Friday, January 23, 2009

how clean is your house?

I spotted it as soon as I walked into work this morning - so small, so innocent, just lying there in the middle of the floor. And yet the sight of it nearly brought tears to my eyes. I knew, just knew in my heart of hearts that its amazing powers had been used for evil, and not for good, and here I was...searching for the results.
What is this tiny thing I saw?
An EMPTY tube of quickbond super glue.
At a bar.
Did I mention it was empty? As in, its' contents having been poured out?
Yeah. That was the start of a really kinda sucky day of cleaning.
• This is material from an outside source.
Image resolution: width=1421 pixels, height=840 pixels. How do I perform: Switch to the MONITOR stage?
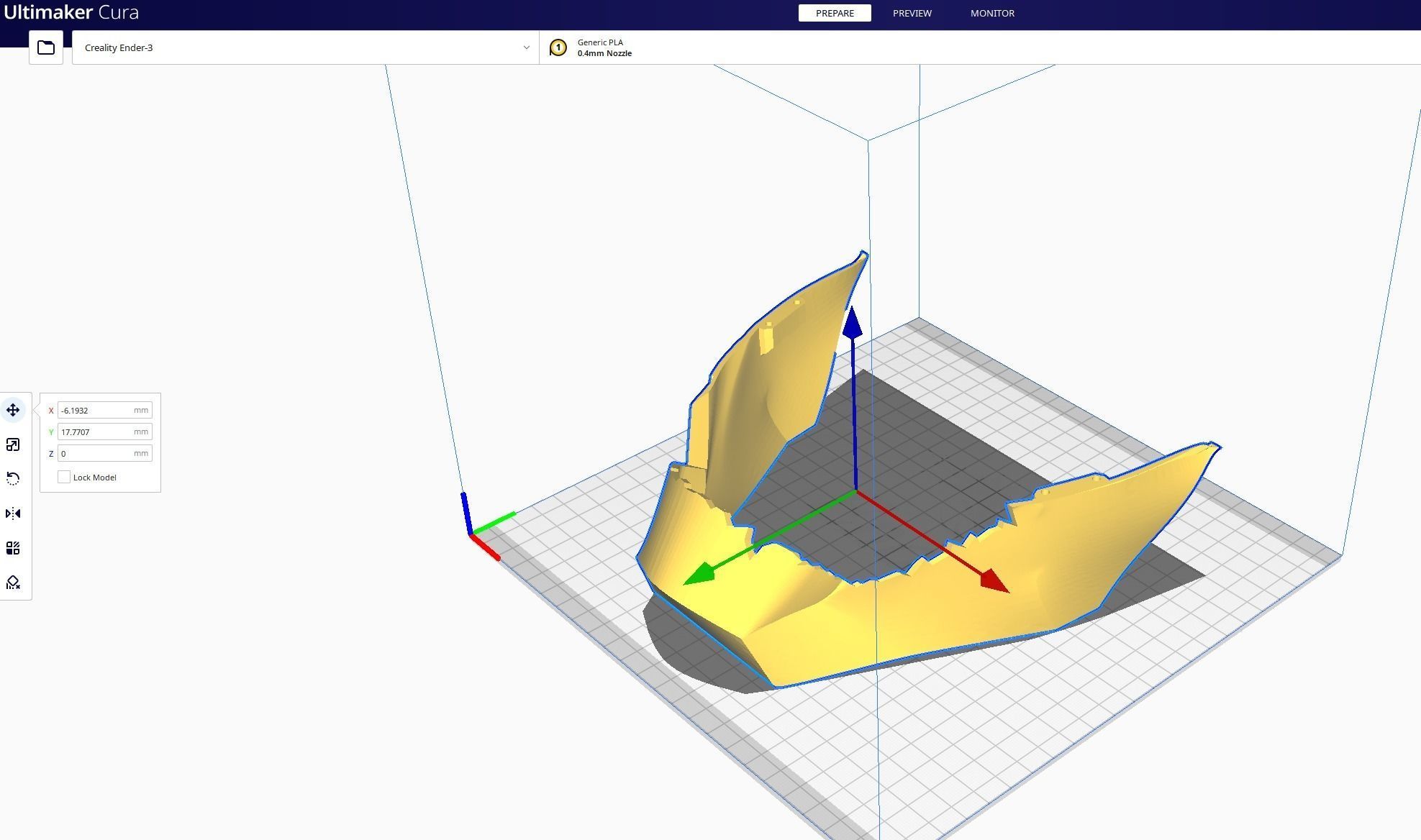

Add to the glue (which I later discovered had been used to glue pennies to the floor and the underside of tables...not as menacing as I thought, but then again, I may have overlooked some other wondrous feat of adhesion ) the fact that some guy jammed an entire newspaper into the toilet and then flushed, followed by many many other inebriated fellows who relieved themselves on this wadded mess.
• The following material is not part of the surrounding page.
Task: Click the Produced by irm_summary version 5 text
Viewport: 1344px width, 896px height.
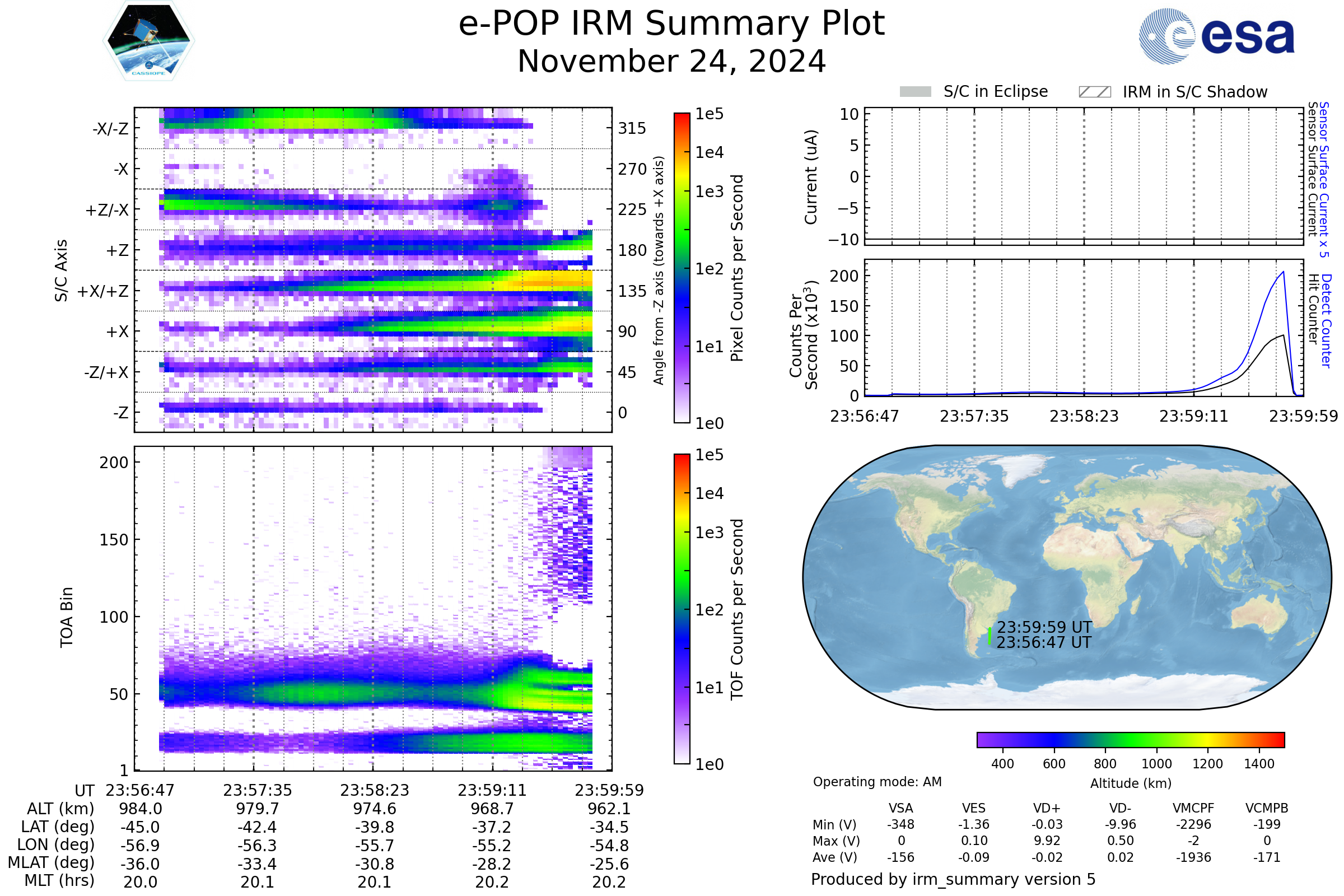Action: (953, 879)
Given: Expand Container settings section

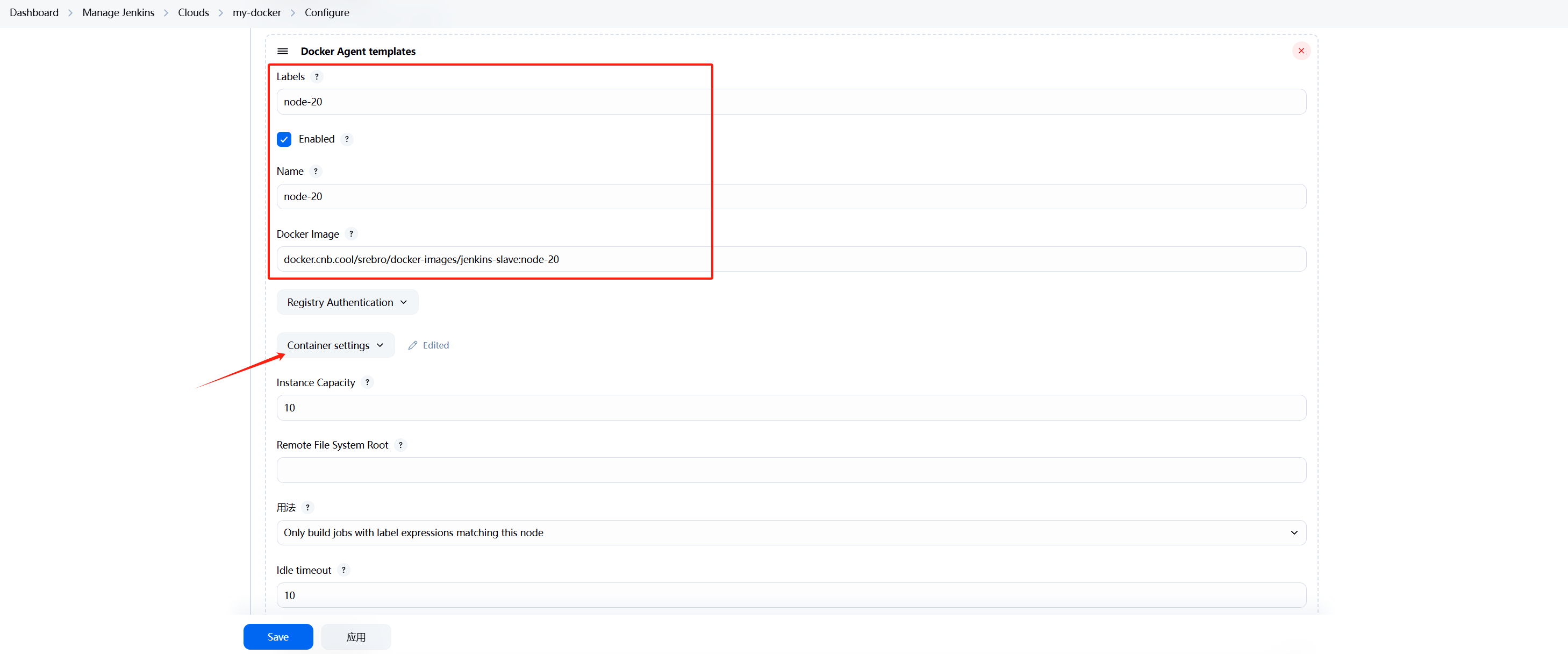Looking at the screenshot, I should pyautogui.click(x=335, y=345).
There were half full glasses in the washrooms, (which alone grosses me out, didn't your mother tell you NEVER to take food or drink into the washroom? Seriously - I clean in, I KNOW how gross it can get) butter knives wedged between the bench seats and the wall, gum, beer bottles and the like strewn all over the place.
It's funny, it is not the worst I have ever seen, but it is the most widespread - that is, the filth extended to every possible area of the place, so instead of focusing on one truly dirty area, I had to WORK IT.
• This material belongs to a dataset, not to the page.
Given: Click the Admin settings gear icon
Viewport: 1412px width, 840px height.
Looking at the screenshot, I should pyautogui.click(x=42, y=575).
Then again, I guess that is what I get paid for, right? Right.
Have you ever seen the show "How Clean is your House"? It is a delightful piece of work where these two ladies go (invited) into someone's home while the occupants are not there, and then critique every piece of dirt they find. It is worse than it sounds though, because it seems that every home they enter is a cess-pool of disgustingness not normally known among our generation (or maybe it is more known than I thought and I am just delusional). Anyhow, they totally rip apart the owners for their laziness, then they rip apart the home and clean it all up, put it all back together and off they go.
Why I mention this is because of a message I heard while cleaning this morning (how appropriate). If you picture your life as a house, as in - the library or office would be your mind, the den or rec room would be your free time, your bedroom would be your rest time, your kitchen as the things you feed yourself, you have to ask - how clean is my house.
If you were to hear a knock at your door, and open it to find Jesus, could you confidently let him in? And not just into the foyer, that place we let strangers in, without letting them actually enter and make themselves comfortable. Could Jesus look in your closets and not find piles of garbage that you have been hiding? Could he go into your cupboards and not find them full of junk food? What is playing on your television? What books would he find on your shelves?
And here is the kicker - he would never come in unless invited, but once he is in, he is IN. As in, you must give him free reign of all areas of the home.
I think that my life has plenty of dustballs and old socks shoved under beds. I know for a fact that there are areas I would ask him not to look at (oh, that ever famous junk drawer). But I can't ask him to help me redecorate until I am ready to throw out some junk.
I can see metaphors in everything - and if my life is anything like my workplace (which it often is) I have a lot of work to do. Might as well stop complaining, and get out the mop.

1 comment:

  1. My house is trashed. I'd just have lunch with Jesus on the deck or something.